» **Assignment**:
Retype, word for word, every line of the records below starting at the one that contains "This screenshot has height=576, width=1024." and ending at the one that contains "Click the trash icon in the right view"; include both of those lines and nothing more.

» **Supplied material**:
BEGIN

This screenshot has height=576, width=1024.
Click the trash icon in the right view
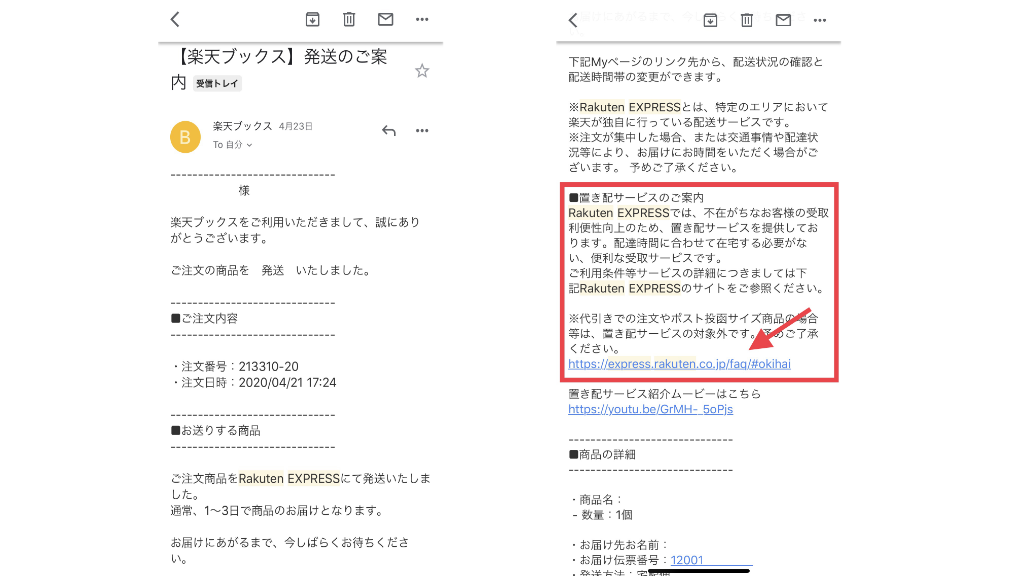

END
BEGIN

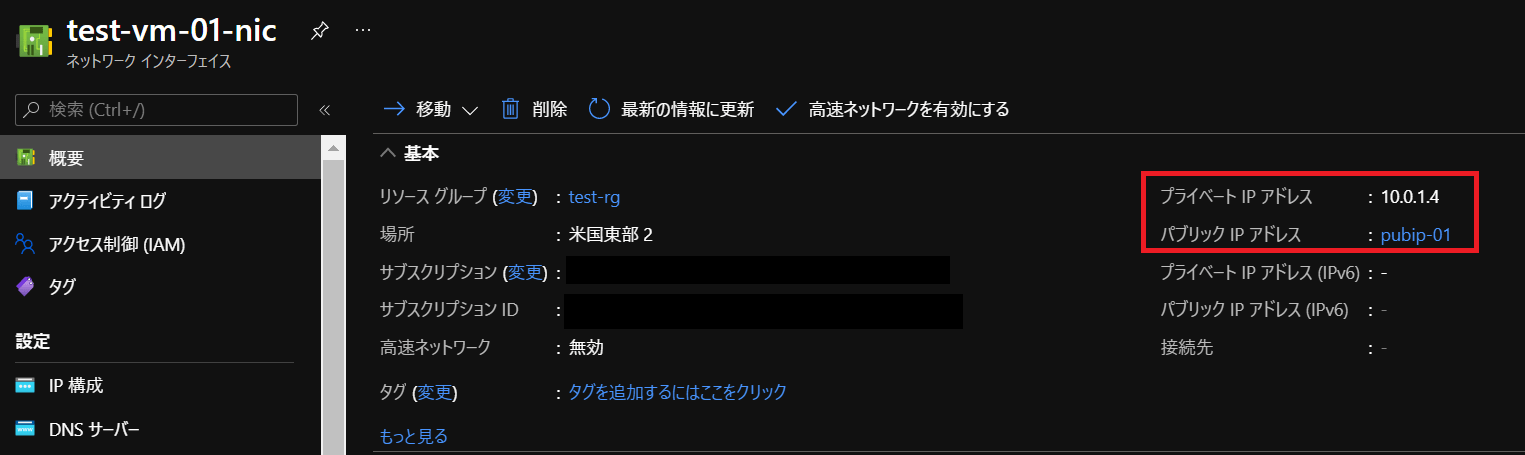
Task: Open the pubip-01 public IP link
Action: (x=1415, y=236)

END
BEGIN

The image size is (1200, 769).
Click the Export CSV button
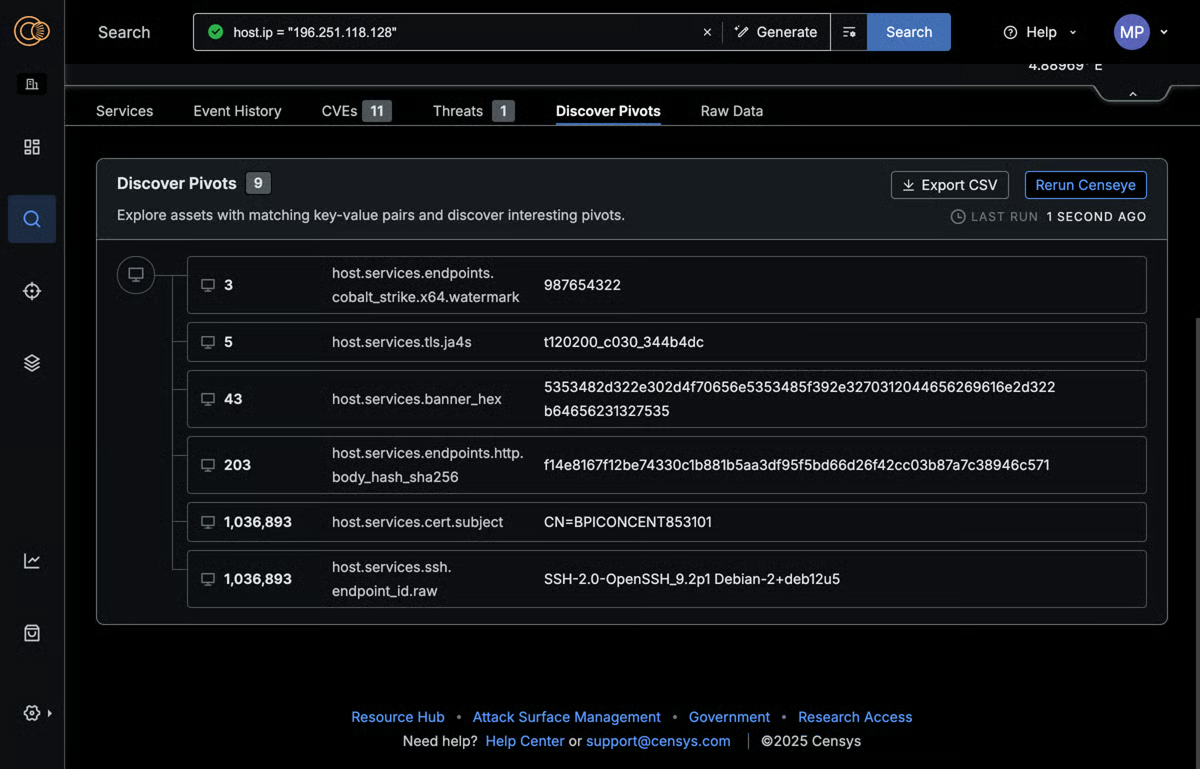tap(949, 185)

END

» **Answer box**:
This screenshot has height=576, width=1024.
Click the trash icon in the right view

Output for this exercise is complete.